Quantos donos de empresa realmente sabem o que sobra após o faturamento mensal?

Por Diego Velázquez 5 Min de leitura

Alfredo Moreira Filho, empresário, explica que muitos donos de empresa sabem quanto faturaram no mês e não sabem quanto sobrou. Sabem o saldo da conta, mas não conseguem dizer se ele pertence à empresa, ao fornecedor do mês seguinte ou ao imposto que vence em vinte dias. É esse desconforto que faz a gestão financeira parecer um assunto pesado, quando, na prática, ela existe para reduzir o peso.

Organização financeira não serve para controlar o empresário. Serve para devolver a ele o direito de decidir sem medo. Quem sabe quanto de caixa a operação consome por semana, negocia prazo com outra postura, recusa contrato ruim sem culpa e tira férias sem checar o extrato todo dia. 

Separar o caixa da empresa do bolso do dono

O primeiro passo é o mais simples e o mais adiado. Enquanto a mesma conta paga o fornecedor e a escola do filho, nenhum relatório funciona, porque o número nasce contaminado. A saída é definir um pró-labore fixo, transferido em data marcada, como qualquer outro salário da folha.

O efeito prático aparece rápido. Com o custo do dono registrado como despesa, a empresa passa a mostrar se remunera de fato quem a dirige. Muita operação que parecia lucrativa apenas pagava mal o próprio fundador, avalia Alfredo Moreira ao tratar de organização financeira.

Registrar pela data do fato, não pela data do pagamento

Uma venda fechada em março, recebida em maio, com comissão paga em junho, pertence a qual mês? Pelo regime de competência, a receita e a comissão pertencem a março, quando o negócio aconteceu. Pelo caixa, cada uma aparece em um mês diferente.

Confundir os dois cria meses artificialmente bons e meses artificialmente ruins. O empresário comemora um mês em que apenas recebeu vendas antigas e se assusta com outro que, na verdade, foi bom. A prática útil é manter os dois olhares em paralelo: competência para saber se o negócio dá lucro, caixa para saber se ele sobrevive até o próximo recebimento.

Projetar as próximas semanas antes que elas cheguem

Fluxo de caixa não é o extrato de ontem. É a previsão do que entra e do que sai nas próximas semanas, atualizada com frequência fixa. Um horizonte de treze semanas costuma bastar, porque cobre um trimestre inteiro sem exigir adivinhação sobre o ano.

A planilha mostra o dia exato em que o saldo fica mais apertado. Esse dia é o que orienta a decisão: adiantar recebível, renegociar prazo, segurar uma compra. Alfredo Moreira Filho pontua que esse tipo de antecedência é como a diferença entre escolher a solução e aceitar a que sobrou.
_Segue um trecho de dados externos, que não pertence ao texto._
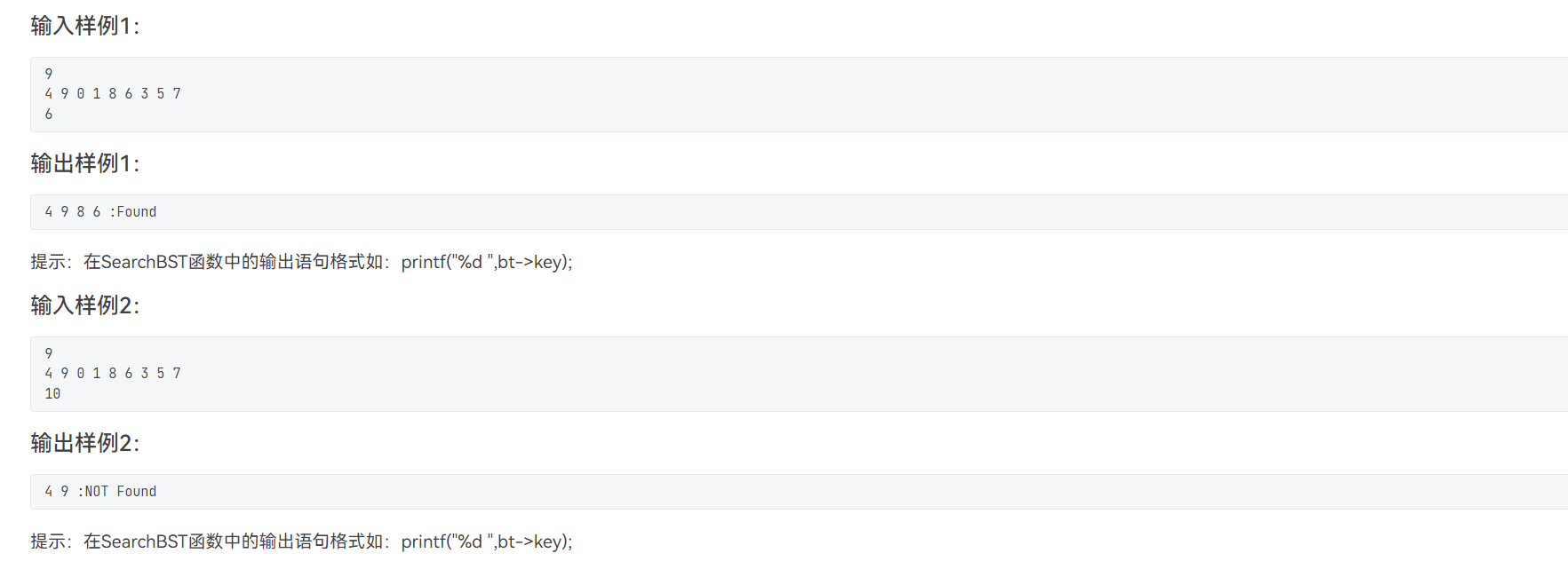Click the 提示 hint line below output sample 1
This screenshot has height=577, width=1568.
click(301, 262)
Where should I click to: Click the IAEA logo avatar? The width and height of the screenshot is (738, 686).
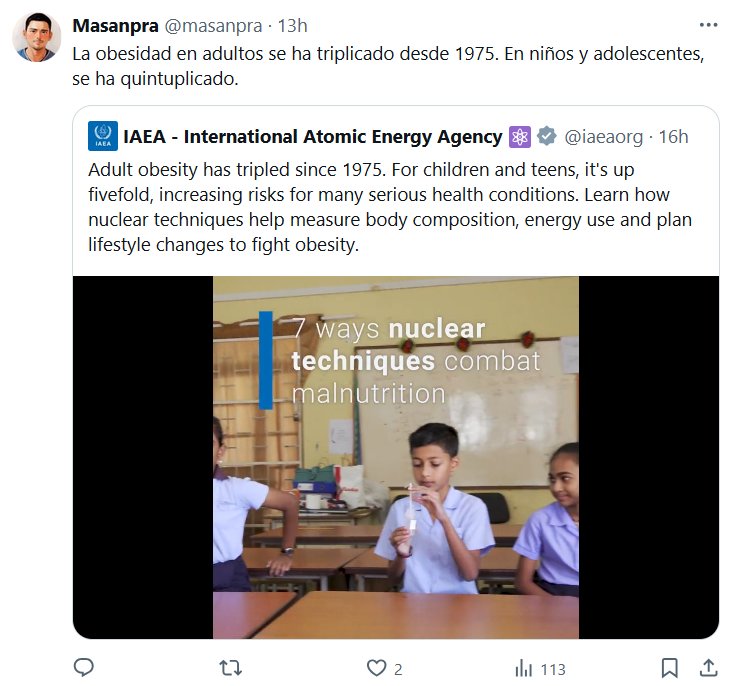click(103, 136)
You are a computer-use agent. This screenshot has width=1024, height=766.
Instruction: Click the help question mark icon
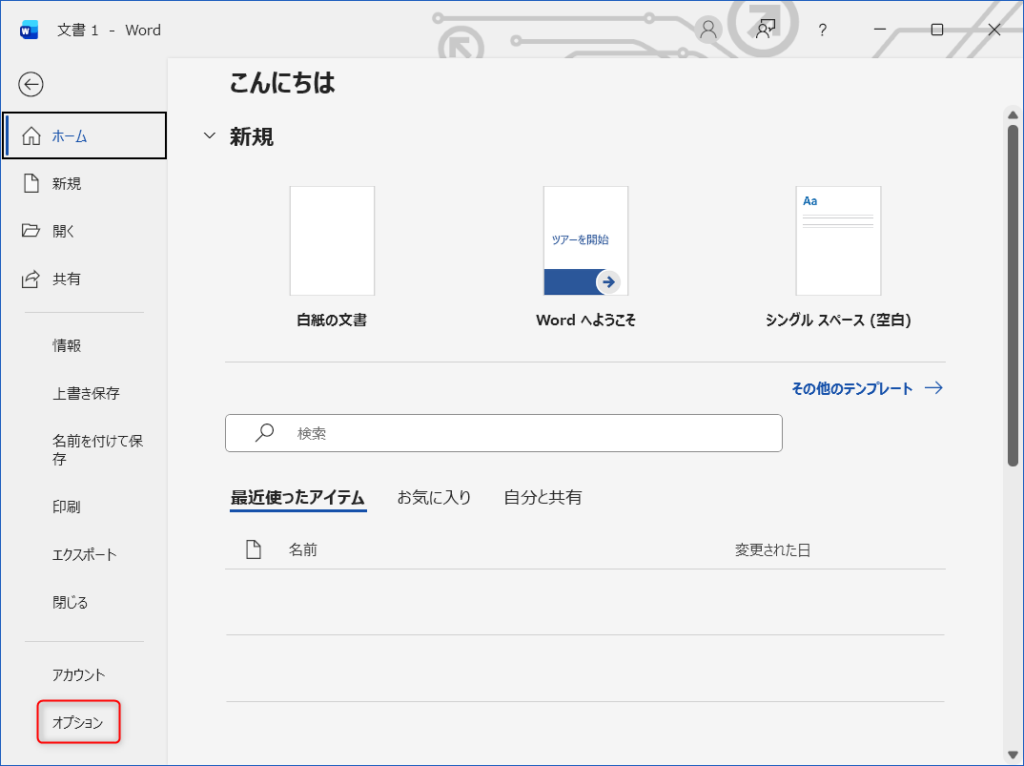(822, 30)
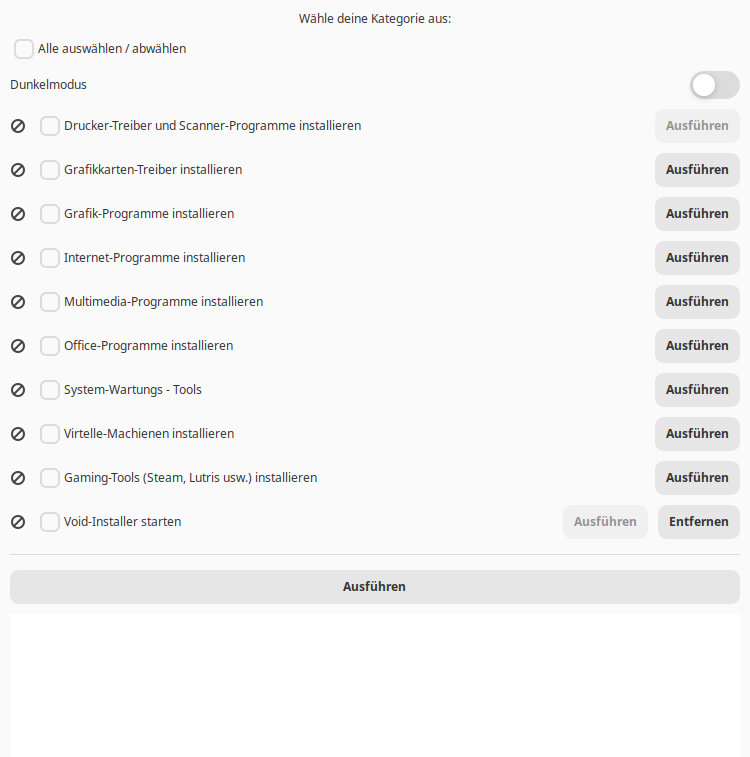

Definir quanto de reserva a operação realmente exige

Reserva não é um número redondo escolhido por conforto. Ela se calcula: some o custo fixo mensal, verifique quantos meses a empresa levaria para reagir a uma queda de receita e multiplique. Negócios com contrato recorrente reagem mais devagar do que parece, porque a queda chega em degrau.
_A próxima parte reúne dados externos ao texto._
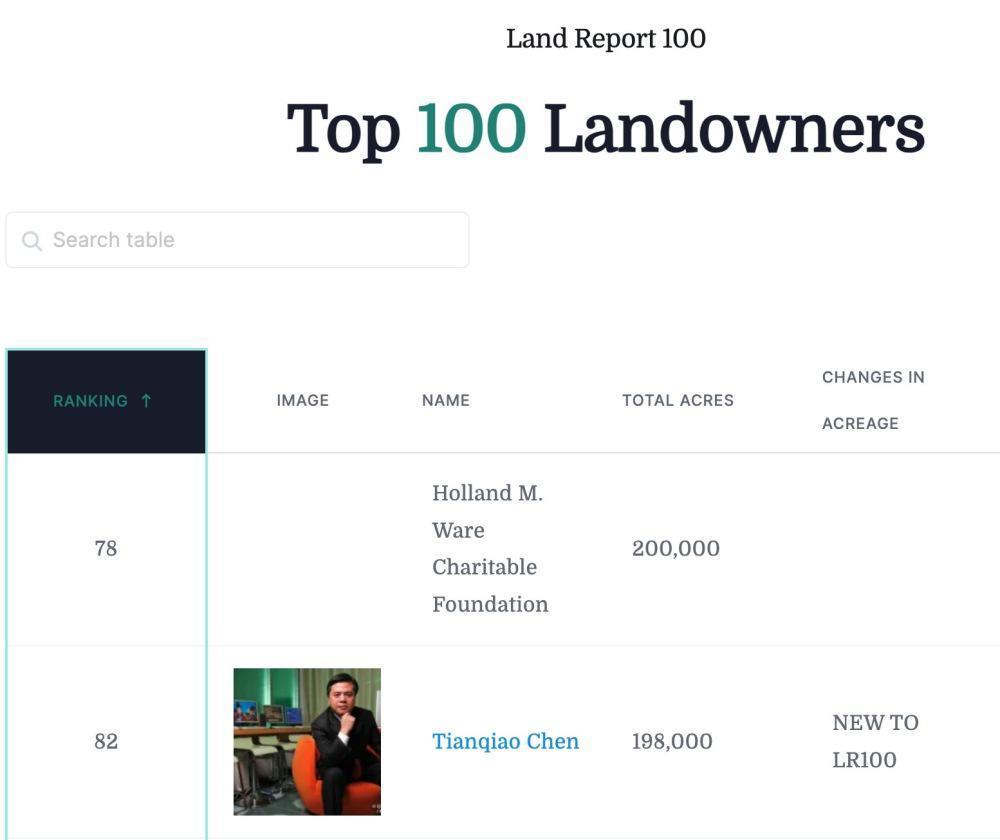Click the ascending sort arrow beside Ranking
This screenshot has height=840, width=1000.
click(x=146, y=401)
Definido o alvo, a reserva deixa de depender da sobra do mês. Ela vira uma transferência automática, feita antes das despesas variáveis, no mesmo dia do pró-labore. Alfredo Moreira Filho comenta que essa inversão de ordem, poupar antes de gastar, costuma separar empresas que atravessam crises daquelas que apenas as adiam.

A tranquilidade nasce do número, não do otimismo

Empresa organizada não é a que nunca enfrenta aperto. É a que enxerga o aperto com antecedência suficiente para agir. A diferença entre uma situação e outra raramente está no faturamento; está na rotina de registro, projeção e revisão.

Nesse arranjo, a liberdade deixa de ser uma recompensa distante e vira consequência técnica. Quem tem o número na mão decide mais rápido, dorme melhor e trabalha menos horas por obrigação. Gestão financeira, no fim, é o que permite ao empresário voltar a fazer aquilo que o levou a abrir a empresa.